* **Task to carry out**
Select each line in the listing below that includes the string "minimize". Case matters.

(Element and text location data)
* begin *

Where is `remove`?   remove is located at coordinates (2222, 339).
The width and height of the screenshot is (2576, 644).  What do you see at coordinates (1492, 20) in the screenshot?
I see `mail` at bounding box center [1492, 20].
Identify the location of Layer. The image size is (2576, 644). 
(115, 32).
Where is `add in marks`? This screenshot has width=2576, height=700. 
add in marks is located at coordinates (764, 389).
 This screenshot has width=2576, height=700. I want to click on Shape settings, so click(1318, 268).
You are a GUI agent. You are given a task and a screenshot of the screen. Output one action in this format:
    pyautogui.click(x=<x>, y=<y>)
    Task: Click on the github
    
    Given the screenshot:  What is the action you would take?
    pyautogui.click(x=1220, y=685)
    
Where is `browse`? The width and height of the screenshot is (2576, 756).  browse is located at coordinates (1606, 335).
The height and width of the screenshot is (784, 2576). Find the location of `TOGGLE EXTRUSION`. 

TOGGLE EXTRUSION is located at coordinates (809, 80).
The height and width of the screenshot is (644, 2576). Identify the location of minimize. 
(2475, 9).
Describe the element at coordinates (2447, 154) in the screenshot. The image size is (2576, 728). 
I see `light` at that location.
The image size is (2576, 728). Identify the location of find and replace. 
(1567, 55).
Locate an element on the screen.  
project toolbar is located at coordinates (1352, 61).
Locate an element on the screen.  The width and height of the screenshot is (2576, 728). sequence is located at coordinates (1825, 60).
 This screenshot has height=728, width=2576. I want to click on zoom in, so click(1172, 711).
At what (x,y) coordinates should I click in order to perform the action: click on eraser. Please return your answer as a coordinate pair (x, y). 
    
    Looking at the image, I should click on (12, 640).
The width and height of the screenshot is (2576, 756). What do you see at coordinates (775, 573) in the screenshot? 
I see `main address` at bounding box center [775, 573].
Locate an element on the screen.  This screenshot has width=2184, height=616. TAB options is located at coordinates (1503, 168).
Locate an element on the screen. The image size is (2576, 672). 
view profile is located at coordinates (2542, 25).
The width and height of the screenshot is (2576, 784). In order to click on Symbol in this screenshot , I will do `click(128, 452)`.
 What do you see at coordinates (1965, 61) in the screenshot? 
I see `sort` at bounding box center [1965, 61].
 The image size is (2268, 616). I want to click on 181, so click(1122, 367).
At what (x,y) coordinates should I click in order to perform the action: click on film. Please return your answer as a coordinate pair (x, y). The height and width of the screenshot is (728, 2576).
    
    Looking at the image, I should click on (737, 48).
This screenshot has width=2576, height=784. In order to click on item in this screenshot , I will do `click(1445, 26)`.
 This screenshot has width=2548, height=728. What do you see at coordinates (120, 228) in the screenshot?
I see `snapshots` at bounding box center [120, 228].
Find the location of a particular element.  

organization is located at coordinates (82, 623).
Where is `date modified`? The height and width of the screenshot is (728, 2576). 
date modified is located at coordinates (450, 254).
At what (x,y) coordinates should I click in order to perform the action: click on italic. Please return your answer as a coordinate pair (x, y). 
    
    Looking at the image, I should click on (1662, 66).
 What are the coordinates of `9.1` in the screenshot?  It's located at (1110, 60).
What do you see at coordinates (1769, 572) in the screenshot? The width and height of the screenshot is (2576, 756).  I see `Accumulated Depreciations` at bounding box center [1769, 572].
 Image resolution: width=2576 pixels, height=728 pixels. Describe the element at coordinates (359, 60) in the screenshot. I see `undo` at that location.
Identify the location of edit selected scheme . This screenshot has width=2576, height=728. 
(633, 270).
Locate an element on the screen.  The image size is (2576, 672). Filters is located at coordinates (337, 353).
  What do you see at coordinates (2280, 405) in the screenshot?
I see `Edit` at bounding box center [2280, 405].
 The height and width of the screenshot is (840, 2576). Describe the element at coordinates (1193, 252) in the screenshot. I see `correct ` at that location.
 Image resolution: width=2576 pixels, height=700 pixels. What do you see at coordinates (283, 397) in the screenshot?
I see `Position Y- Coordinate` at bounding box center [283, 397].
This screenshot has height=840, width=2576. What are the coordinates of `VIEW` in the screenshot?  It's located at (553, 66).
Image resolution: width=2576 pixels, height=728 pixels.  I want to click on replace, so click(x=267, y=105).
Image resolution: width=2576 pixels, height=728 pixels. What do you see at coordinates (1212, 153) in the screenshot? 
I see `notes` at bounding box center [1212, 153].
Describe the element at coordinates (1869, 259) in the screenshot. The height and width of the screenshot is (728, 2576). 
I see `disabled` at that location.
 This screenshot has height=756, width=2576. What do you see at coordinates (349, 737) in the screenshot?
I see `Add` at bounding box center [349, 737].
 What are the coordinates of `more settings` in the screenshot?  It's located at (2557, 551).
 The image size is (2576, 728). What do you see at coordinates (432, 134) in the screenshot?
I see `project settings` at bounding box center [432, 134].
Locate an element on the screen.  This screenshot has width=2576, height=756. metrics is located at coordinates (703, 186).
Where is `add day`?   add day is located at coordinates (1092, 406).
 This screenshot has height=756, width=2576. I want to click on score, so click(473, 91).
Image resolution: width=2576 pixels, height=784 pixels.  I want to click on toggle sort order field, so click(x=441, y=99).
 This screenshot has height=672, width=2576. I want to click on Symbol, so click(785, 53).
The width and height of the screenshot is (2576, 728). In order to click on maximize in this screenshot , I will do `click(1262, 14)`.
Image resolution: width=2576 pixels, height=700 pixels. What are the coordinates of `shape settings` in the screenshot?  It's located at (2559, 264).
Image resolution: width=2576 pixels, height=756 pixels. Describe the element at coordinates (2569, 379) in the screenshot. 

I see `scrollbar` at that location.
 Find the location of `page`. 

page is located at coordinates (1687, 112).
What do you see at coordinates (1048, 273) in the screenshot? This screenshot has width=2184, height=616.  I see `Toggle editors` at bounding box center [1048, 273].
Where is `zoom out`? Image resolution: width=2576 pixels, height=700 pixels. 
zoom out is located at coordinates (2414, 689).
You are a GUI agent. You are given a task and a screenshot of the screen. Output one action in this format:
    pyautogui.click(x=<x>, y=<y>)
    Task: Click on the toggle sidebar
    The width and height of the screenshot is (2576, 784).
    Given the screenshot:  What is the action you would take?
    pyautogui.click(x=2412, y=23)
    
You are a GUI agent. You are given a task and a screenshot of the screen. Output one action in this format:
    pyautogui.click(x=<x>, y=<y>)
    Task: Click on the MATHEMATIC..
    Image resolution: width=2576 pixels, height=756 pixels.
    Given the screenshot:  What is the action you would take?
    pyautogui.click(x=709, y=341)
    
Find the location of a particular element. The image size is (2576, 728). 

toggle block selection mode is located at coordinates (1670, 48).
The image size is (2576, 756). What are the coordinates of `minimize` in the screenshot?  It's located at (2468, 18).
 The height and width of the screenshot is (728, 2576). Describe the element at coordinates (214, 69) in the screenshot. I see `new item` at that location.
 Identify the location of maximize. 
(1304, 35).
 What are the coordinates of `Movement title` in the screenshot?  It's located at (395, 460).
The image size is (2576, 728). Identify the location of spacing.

* end *

* **Finished answer**
The height and width of the screenshot is (644, 2576). Identify the location of minimize. 
The image size is (2576, 756). What are the coordinates of `minimize` in the screenshot?  It's located at (2468, 18).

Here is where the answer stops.